Teks Halaman:
* * *
(RIAUPOS.CO) -- Ada banyak tradisi yang lahir dalam kebudayaan suku anak dalam di Riau, salah satunya, Suku Bonai. Komunitas adat terpencil yang bermastautin di pedalaman Sungai Rokan, tepatnya Rokan Hulu itu, memiliki satu seni hiburan diberi nama, “Cegak”.
TARI Cegak, berawal dari kisah beberapa orang pemuda suku tersebut, sedang menuntut ilmu kesaktian. Mereka bertujuan melakukan penyamaran atau bersembunyi dari musuh-musuh mereka.
Setelah tekun berlatih dengan tekat yang kuat, akhirnya mereka berhasil menguasai ilmu kesaktian tersebut. Dalam melakukan penyamaran, para pemuda itu memanfaatkan daun pisang kering untuk menutup seluruh tubuh dan upih (pelepah, red) pinang sebagai penutup kepala.
* * *
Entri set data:

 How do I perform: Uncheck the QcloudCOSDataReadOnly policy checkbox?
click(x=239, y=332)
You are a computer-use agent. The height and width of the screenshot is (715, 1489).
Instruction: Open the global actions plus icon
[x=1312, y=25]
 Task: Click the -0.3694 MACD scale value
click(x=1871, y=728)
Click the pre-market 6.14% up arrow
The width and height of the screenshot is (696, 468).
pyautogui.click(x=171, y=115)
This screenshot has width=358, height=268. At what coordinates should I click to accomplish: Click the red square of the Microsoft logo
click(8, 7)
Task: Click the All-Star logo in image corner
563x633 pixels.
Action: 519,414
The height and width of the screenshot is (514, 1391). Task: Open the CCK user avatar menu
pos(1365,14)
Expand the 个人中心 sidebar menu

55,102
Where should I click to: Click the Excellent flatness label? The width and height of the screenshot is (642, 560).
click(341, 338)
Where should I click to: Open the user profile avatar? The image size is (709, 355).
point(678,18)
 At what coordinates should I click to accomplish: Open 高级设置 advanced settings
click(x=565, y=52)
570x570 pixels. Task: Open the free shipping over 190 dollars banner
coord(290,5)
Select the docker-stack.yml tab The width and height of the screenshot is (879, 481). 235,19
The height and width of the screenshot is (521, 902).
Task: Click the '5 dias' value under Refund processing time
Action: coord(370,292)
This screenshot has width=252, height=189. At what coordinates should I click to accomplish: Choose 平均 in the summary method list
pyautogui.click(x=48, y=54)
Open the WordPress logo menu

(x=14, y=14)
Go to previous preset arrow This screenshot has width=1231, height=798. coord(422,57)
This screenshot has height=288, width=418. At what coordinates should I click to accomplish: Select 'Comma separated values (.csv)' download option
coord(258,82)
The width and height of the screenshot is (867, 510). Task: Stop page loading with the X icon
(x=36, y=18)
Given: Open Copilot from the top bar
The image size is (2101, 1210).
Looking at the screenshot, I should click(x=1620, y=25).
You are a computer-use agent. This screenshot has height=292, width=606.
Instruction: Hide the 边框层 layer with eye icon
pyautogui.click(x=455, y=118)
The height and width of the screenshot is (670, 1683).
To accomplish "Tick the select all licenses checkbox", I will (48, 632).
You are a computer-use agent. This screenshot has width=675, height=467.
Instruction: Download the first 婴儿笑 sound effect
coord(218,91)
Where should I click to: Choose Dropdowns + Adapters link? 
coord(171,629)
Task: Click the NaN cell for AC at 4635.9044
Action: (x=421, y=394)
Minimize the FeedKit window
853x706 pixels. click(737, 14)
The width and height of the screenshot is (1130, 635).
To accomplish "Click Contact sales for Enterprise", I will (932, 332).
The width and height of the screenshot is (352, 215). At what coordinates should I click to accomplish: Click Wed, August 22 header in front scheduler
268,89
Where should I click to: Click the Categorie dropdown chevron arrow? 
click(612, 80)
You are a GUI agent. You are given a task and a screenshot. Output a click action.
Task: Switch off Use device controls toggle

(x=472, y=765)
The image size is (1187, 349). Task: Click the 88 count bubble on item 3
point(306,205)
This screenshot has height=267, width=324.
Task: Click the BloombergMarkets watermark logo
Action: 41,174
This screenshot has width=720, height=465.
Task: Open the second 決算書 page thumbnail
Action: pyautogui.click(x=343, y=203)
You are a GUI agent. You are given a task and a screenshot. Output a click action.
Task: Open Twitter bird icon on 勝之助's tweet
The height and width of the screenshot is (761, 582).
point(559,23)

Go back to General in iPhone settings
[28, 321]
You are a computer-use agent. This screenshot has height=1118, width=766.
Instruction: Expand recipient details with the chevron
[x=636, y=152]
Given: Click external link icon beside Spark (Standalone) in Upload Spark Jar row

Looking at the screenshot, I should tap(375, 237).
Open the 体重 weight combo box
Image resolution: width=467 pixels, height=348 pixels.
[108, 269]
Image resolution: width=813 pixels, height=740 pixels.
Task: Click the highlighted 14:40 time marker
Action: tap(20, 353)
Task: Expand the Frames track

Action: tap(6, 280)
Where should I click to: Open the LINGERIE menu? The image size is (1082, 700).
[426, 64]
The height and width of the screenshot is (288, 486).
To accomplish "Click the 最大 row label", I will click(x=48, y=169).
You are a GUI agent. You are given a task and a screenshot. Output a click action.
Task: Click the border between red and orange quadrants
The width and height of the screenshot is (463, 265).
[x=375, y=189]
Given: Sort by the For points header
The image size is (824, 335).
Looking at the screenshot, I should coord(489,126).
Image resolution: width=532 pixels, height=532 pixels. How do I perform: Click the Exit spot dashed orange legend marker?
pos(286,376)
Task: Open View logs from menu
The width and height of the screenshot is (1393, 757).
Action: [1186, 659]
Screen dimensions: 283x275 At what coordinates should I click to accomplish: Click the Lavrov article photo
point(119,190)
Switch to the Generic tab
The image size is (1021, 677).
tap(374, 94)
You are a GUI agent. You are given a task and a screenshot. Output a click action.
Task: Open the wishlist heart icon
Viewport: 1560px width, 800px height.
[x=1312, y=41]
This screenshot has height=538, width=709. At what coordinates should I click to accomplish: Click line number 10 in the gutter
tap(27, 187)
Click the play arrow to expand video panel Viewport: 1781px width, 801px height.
* * *
Ketentuan Tugas:
1 > Dalam teks tentang Tari Cegak, apa yang dipakai para pemuda sebagai penutup kepala saat menyamar?
2 > Teruskan teks tentang Tari Cegak mulai dari kalimat terakhirnya.
Daftar di atas merupakan materi tersendiri yang terpisah dari teks tentang Tari Cegak.

Jawaban:
1 > Upih (pelepah) pinang.

2 >
Keberhasilan itu, tentu saja membuat mereka gembira, sekaligus gusar. Apalagi daun pisang kering dan upih pinang tersebut tak bisa dilepaskan lagi. Alhasil, mereka tampak seperti orang-orang aneh dan berbeda dengan manusia kebanyakan. Mereka telah mencari cara, melakukan berbagai upaya untuk kembali, namun hal tersebut tak pernah berhasil.
Masyarakat Suku Bonai, merasa terkejut dan terheran-heran melihat mereka. Apalagi, para pemuda yang terjebak dalam bungkusan daun pisang kering serta upih pinang itu tetap melakukan aktivitas harian seperti biasa mereka lakukan sebelumnya. Menjadi peladang, nelayan, dan aktivitas lainnya. Lagipula mereka sudah berputus asa menemukan cara untuk menyembuhkan diri sendiri.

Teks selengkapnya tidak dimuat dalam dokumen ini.